Actor Tom Hiddleston

“This was my first time acting, or even thinking about acting.”
Actor Barkhad Abdi (Lead freighter hijacker in Captain Phillips)
NPR Interview, October 20, 2013

The thing that surprised me most when I first visited Minnesota more than 15 years ago was how many Somalians lived there. (Today there are more Somalians living in the Twin Cities than any other place in the United States.) So it’s no surprise that Hollywood went to Minneapolis when it was looking for Somalians to cast in the movie Captain Phillips.

Barkhad Abdi was one of more than 700 people who showed up for an open audition in Minneapolis and I bet he was surprised when he walked away with the lead Somalian hijacker role (Muse) acting opposite two-time Oscar-winner Tom Hanks (Captain Phillips).
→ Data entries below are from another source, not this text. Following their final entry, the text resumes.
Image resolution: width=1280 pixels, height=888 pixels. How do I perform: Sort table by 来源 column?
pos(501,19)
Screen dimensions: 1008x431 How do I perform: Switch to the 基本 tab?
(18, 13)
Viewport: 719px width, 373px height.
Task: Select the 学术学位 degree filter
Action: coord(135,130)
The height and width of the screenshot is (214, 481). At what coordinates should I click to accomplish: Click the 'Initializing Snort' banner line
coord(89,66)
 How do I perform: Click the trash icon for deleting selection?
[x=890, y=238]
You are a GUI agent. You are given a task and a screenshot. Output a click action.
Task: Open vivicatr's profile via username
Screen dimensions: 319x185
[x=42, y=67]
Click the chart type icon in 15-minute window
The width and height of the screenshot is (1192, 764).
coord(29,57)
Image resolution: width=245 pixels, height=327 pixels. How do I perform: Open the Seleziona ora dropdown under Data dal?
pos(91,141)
And maybe even more suprised when he recieved a SAG nomination yesterday. Not a bad first acting gig.

“I hope people understand the culture clash between these very, very different characters, Capt. Phillips and Muse. One had just, the normal life, you know, he went to school, college, graduated, family, and now he [has] a job. And the other one is just someone that grew up in a war-torn country, that had no hope, no school, no job, no government, nothing…A ruthless man who has nothing to lose. A man who has nothing to lose is dangerous. So, that’s how I became his character.”
Barkhad Abdi
NPR Interview

I remember seeing the trailer for Captain Phillips (“Look at me. I’m the captain now.”) thinking of Abdi “that dude looks real.” Film is about illusion so it’s no surprise that he had no acting experience. That’s not uncharted territory. Remember last year when Quvenzhane Wallis received an Oscar-nomination for her first role in Beasts of the Southern Wild? There’s also the trained Cambodian physician Haing S. Ngor who came to the U.S. with no formal acting experience and won an Oscar in his first film, The Killing Fields. (Bruce Robinson also recieved an Oscar-nomination for his script of that 1984 film.)
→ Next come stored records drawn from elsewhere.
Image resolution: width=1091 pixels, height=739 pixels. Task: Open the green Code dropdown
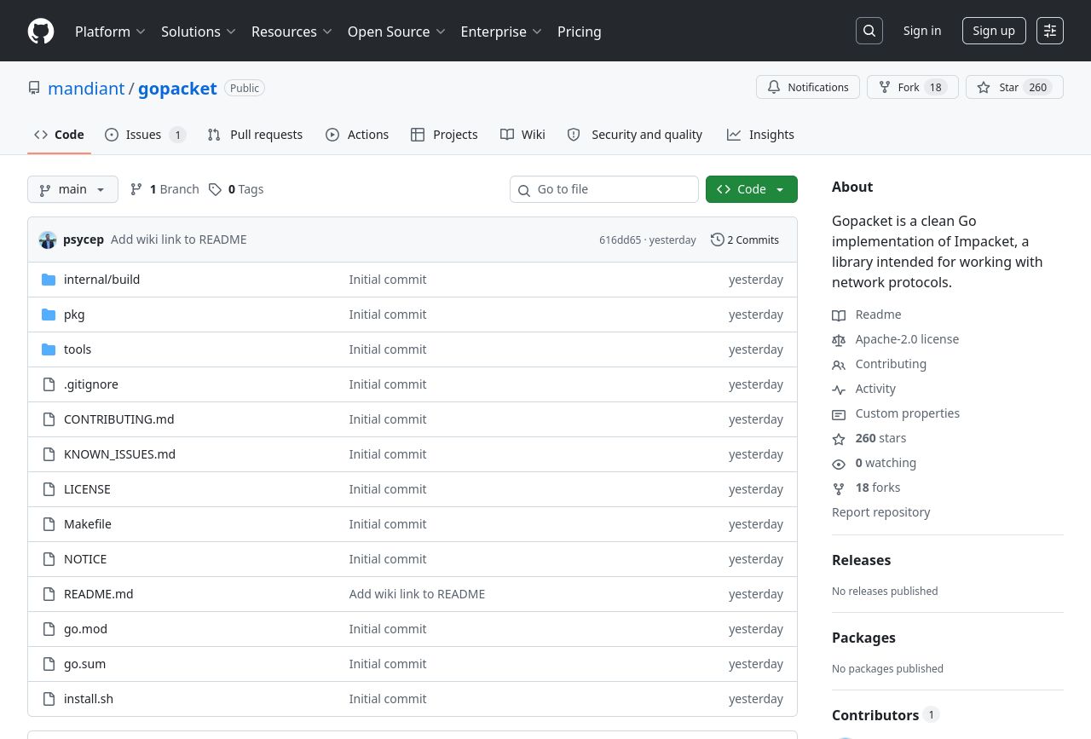tap(751, 189)
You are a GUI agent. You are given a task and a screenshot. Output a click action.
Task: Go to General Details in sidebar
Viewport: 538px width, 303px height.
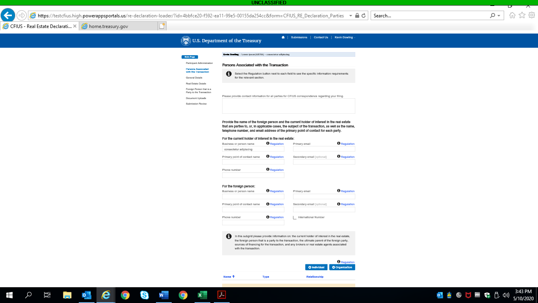click(x=194, y=78)
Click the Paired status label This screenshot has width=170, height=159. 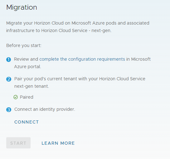27,97
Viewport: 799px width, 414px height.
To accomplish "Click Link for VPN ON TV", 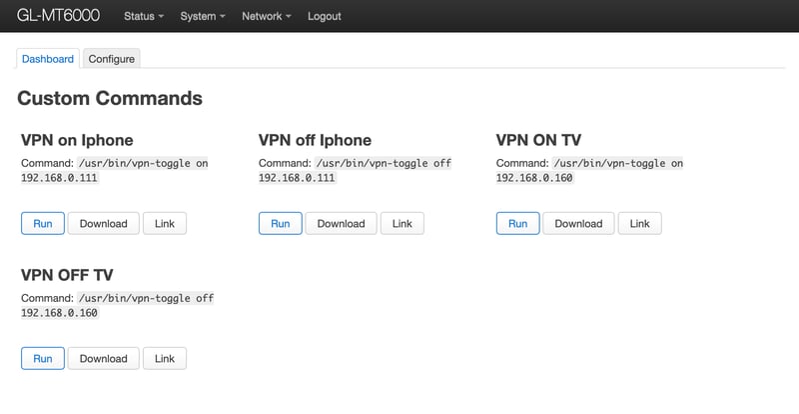I will 639,223.
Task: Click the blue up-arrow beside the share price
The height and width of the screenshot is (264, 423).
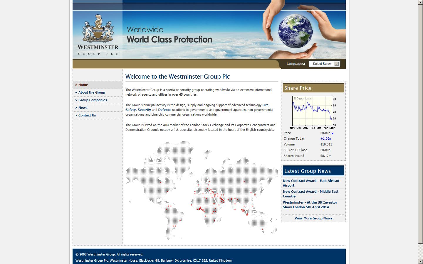Action: pos(333,133)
But good filmmaking is also about experienced, skilled people working together—and the Captain Phillips cast and crew had that in abundance. They were led by documentary trained director Paul Greengrass known for his work directing The Bourne Supremacy, The Bourne Ultimatum, and United 93 (for which he received an Oscar nomination).

And there was screenwriter Billy Ray (The Hunger Games) to bring his more than 20 years of experience writing the script based on the book A Captain’s Duty by Richard Phillips and Stephan Talty.

“From the beginning we were very determined that we didn’t want cardboard bad guys. That’s just not good writing. You always want to dimentionalize your characters whenever possible, whether they’re good guys or bad guys. You always want them to look like full, actualized human beings. Not so much that audiences can sympathize, but so that audiences can understand and maybe recognize a piece of human behavior in those characters and that was very important to me.”
Billy Ray
Interview with Captain Phillips screenplay writer Billy Ray at NYFF premiere

P.S. A clip that always come to mind of an evil character is from Schindler’s List. (And an example of no dialogue needed.)

Update 12/16/13:

From a Facebook thread on The Inside Pitch here’s a list (off the top of his head) of good bad guys by WME Story Editor Christopher Lockhart:
Rob Roy/ Archibald Cunningham  (Tim Roth)
In the Line of Fire/Mitch Leary (John Malkovich
Working Girl/Kathrine Parker(Sigourney Weaver)
Bravehart/ Longshanks (Patrick McGoohan)
RoboCop (1987)/ Clarence J. Boddicker (Kurtwood Smith)
Schindler’s List/ Amon Goeth (Ralph Finnes)
The Wizard of Oz/ Miss Gulch/The Wicker Witch of the West (Margaret Hamilton)
Kiss of Death (1947)/ Tommy Udo (Richard Widmark)
White Heat/ Cody Jarrett  (James Cagney)
Training Day/ Det. Alonzo Harris (Denzel Washington)
Also noting that Gary Oldman (JFK, Bram Stroker’s Dracula, True Romance, Murder in the First) , Michael Shannon (Revolutionary Road, The Iceman, Man of Steel) and Kevin Spacey (Se7en) “all play good bad guys when they play them.”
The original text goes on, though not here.